«En una ocasión, se presentaron algunos a contar a Jesús lo de los galileos cuya sangre vertió Pilato con la de los sacrificios que ofrecían. Jesús les contestó: “¿Pensáis que esos galileos eran más pecadores que los demás galileos, porque acabaron así? Os digo que no; y, si no os convertís, todos pereceréis lo mismo. Y aquellos dieciocho que murieron aplastados por la torre de Siloé, ¿pensáis que eran más culpables que los demás habitantes de Jerusalén? Os digo que no; y, si no os convertís, todos pereceréis de la misma manera”. Y les dijo esta parábola: “Uno tenía una higuera plantada en su viña, y fue a buscar fruto en ella, y no lo encontró. Dijo entonces al viñador: ‘Ya ves: tres años llevo viniendo a buscar fruto en esta higuera, y no lo encuentro. Córtala. ¿Para qué va a ocupar terreno en balde?’. Pero el viñador contestó: «Señor, déjala todavía este año; yo cavaré alrededor y le echaré estiércol, a ver si da fruto. Si no, la cortas»». (Lc 13,1-9)
Los sucesos predominan en los noticiarios de televisión: mujeres asesinadas por violencia machista, hijos asesinados por sus padres para hacer daño al cónyuge u otros extraños motivos, jóvenes muertos en accidentes de tráfico tras una noche de baile, alcohol y pastillas, suicidios de adolescentes acosados a través de Internet. Socialmente se defiende el aborto como algo “sagrado” (el “progreso” nos regresa a las religiones paganas primitivas en las que era sagrado sacrificar inocentes a los dioses); la institución familiar está en quiebra (en 2012 se rompieron 110.764 parejas, entre nulidades, separaciones y divorcios, la cifra más alta desde 2008), y los padres separados se disputan los hijos como si se estuvieran repartiendo los muebles. Se sigue insistiendo en las clonaciones humanas y en la fertilización artificial (16 embriones mueren de media por cada nacimiento vivo logrado por asistencia médica a la procreación), etc.

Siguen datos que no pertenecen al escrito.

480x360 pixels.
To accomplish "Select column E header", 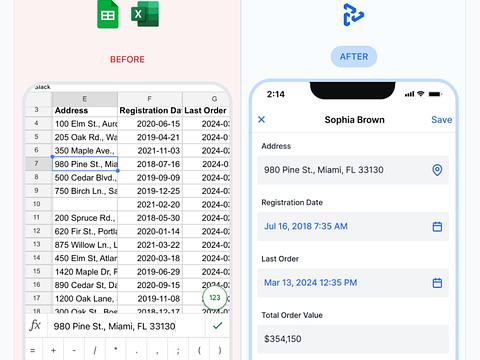I will [x=85, y=99].
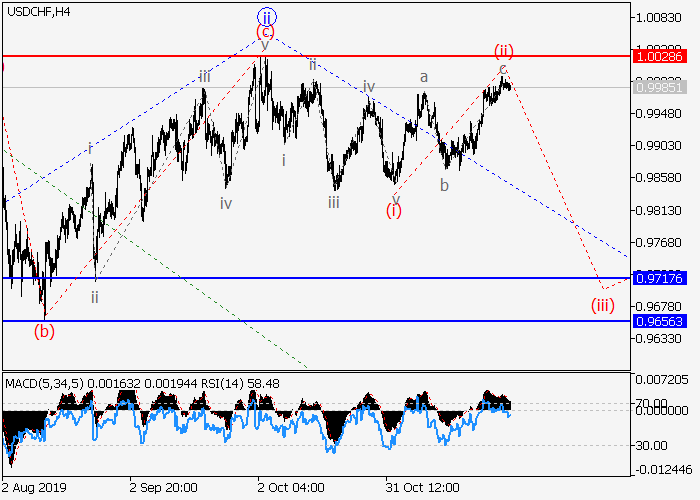Click the red (ii) wave label
This screenshot has width=700, height=500.
[x=503, y=50]
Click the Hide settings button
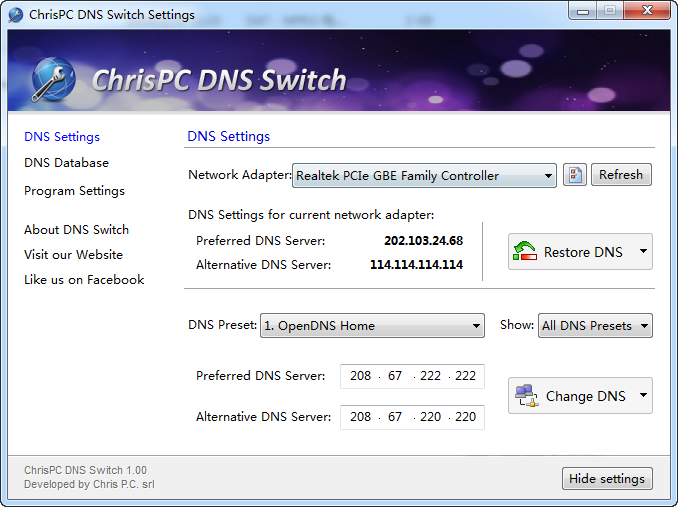Image resolution: width=678 pixels, height=507 pixels. coord(607,479)
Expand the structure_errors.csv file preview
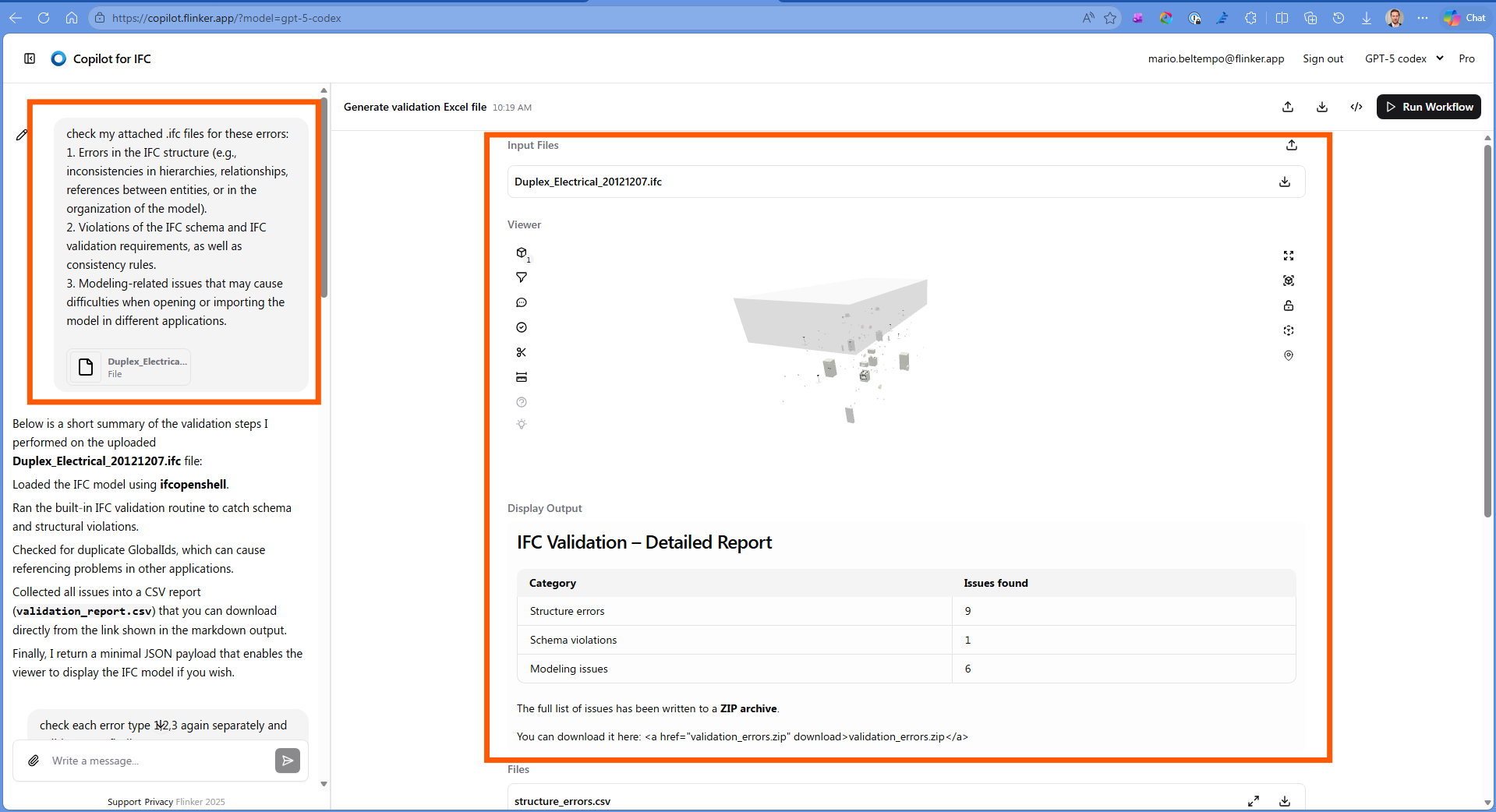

Y nosotros, desde nuestra auto complacencia, pensamos: ¡Vaya sociedad! ¡Señor, a dónde iremos a parar! Pero el Señor nos advierte: Pues vosotros, si no os convertís, acabaréis de la misma manera. ¡Pero cómo es posible que el Señor nos diga estas cosas a nosotros, que estamos aquí dando la talla, cumpliendo los preceptos! Y es que nos creemos que solo se trata de eso, de cumplir mínimamente con los preceptos. Según encuestas (que como muy bien aclara Javier Alonso Sandoica en un tweet no se hacen en nombre de la Iglesia) hay jóvenes que se consideran católicos practicantes por acudir a misa una vez al mes, e incluso menos — ni los mínimos— . Del treinta por ciento de jóvenes que se consideran practicantes, solo uno de cada diez considera que la Iglesia tiene ideas válidas para su vida. ¿Y aún nos preguntamos por qué el Señor nos amonesta?
Y para dejarnos las cosas más claras nos cuenta una parábola sobre una higuera que no da fruto. La Iglesia en Europa es una extensa tierra — al menos eso indica el número de bautizados— llena de higueras que no dan fruto. Pero el Señor, como verdadero profeta, no desvela el futuro como algo determinado por el destino, sino que anuncia lo que puede pasar si no hay una conversión. No quiere darlo todo por perdido y pide un tiempo más para hacer nuevos trabajos de saneamiento y abono. Suscita nuevos carismas para llamar a conversión a los que nos conformamos con los mínimos y a los que nos acomodamos durante el camino de conversión. Los cumplimientos sin humildad ni caridad nos abocan a la secularización total; si no nos convertimos, nos arrancarán hasta las raíces y todos pereceremos de la misma manera, absorbidos por el ambiente relativista.
La parábola no solo nos invita a una conversión personal, sino a imitar la actitud del Señor, es decir, a practicar la paciencia con los demás y a no perder la esperanza de su conversión, “insistiendo a tiempo y a destiempo”. No nos pide el Señor algo imposible y extraño; ¿acaso no es eso lo que de forma natural nos nace a los padres hacer? Especialmente con los hijos adolescentes…, cuántas veces lo daríamos todo por perdido, sin embargo, nos queda la esperanza de que es cuestión de tiempo y de aplicar las medidas adecuadas; ensayamos una cosa, probamos con otra, esperando que por fin la madurez dé el fruto esperado. Nos mueve a ello el amor.